It is time the gay movement took the religious right’s advice and created a gay agenda. The new Democratic Congress is about to triumphantly take the reins, offering a unique opportunity to pass legislation, but we must tread carefully to avoid repeating past mistakes.
In 1993, President Bill Clinton waltzed into Washington and advocated allowing openly gay patriots to serve in the military. While this was commendable, he moved too fast, too soon and the resulting brouhaha damaged his presidency and saddled the gay community with today’s Don’t Ask/Don’t Tell fiasco.
One lesson from the past is that if gay issues are haphazardly introduced they can be radioactive and sidetrack the Democratic Party’s broader agenda. If the Democrats are seen as kowtowing to a controversial special interest group the moment they are in the majority it may jeopardize their ability to reach mainstream Americans.
On the other side of the coin, the gay community has been a loyal constituency group and our basic rights should be protected as a matter of morality. The way to reconcile this ostensible conflict is for major gay political organizations to have an early strategic powwow with incoming House speaker Nancy Pelosi and Senate Majority Leader Harry Reid. The gay leaders should offer to step back and make no demands for six months to let the Democrats establish a tangible record on bread and butter economic issues. The party must establish itself as one that represents all people and cares most about the concerns of average families.
Once party leaders have built a reserve of political capital and are able to boast of bipartisan accomplishments they will have earned credentials with suburban families and can address gay rights without looking like they are pandering.
Democratic leaders should agree that for the GLBT community’s six months of silence a major piece of legislation would be introduced in June. The most logical legislation would be the Employment Non-Discrimination Act, which would prohibit job discrimination based on sexual orientation.
However, I think we should scrap ENDA in its current antiquated form and return to a broader bill that also bans discrimination in housing, credit and accommodations. ENDA made more sense when there were several influential members of Congress who were opposed to employment discrimination, but balked at losing the ability to discriminate in housing.
But the world has evolved and I suspect there are few members of Congress who now advocate situational discrimination. So, why not go for a more robust bill if there are enough votes to win?
It is crucial that GLBT leaders get a commitment from Pelosi and Reid to energetically push a gay rights bill or ENDA in its current incarnation. Polls show that most Americans are overwhelmingly against discrimination, so it is a winning issue as long as the Democrats hold firm. If they appear weak and embarrassed to support equality it will be a disaster. The GLBT community will feel betrayed and lose faith in the Party, while the Democrats will play to stereotypes that they have no core beliefs or principles.

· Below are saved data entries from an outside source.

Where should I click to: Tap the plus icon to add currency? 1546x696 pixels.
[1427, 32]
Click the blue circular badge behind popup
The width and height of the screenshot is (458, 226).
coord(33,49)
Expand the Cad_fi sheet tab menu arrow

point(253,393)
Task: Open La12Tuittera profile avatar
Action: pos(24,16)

Once a non-discrimination bill is passed there is a good chance that President George W. Bush will veto it. There is not much we can do about this, except use it as a political rallying cry to get more Democrats elected to office. The Republicans may try to use this bill as a political weapon, but I think it will backfire.
In a recent column I predicted that the New Jersey Supreme Court’s ruling mandating civil unions would have little affect on the Midterm elections. I correctly reasoned that the discussion on marriage had moved the bar to where civil unions are now boring and no longer political poison. The same argument can be made for an ENDA-type bill, with marriage rendering it quaint and uncontroversial.
After this bill is passed, we should take our lobbyists off of Capital Hill for another six months and do nothing else until 2008. In this presidential election year, we should introduce hate crimes legislation, which has the least potential to create a backlash, since even our opponents profess that gay bashing is wrong.
Unfortunately, I left off my short list overturning the ban on gays in the military. I think we should steer clear of this issue until after the presidential elections. This topic is too prone to demagoguery with conservatives, once again, descending into submarine barracks. If a Democrat wins the presidency and the party holds both branches of Congress, this would be a good issue for 2009.
Conservatives are right – we need a gay agenda. If our groups strategically and systematically work with Pelosi and Reid we can eat our victory cake and they can still win reelection in a cakewalk.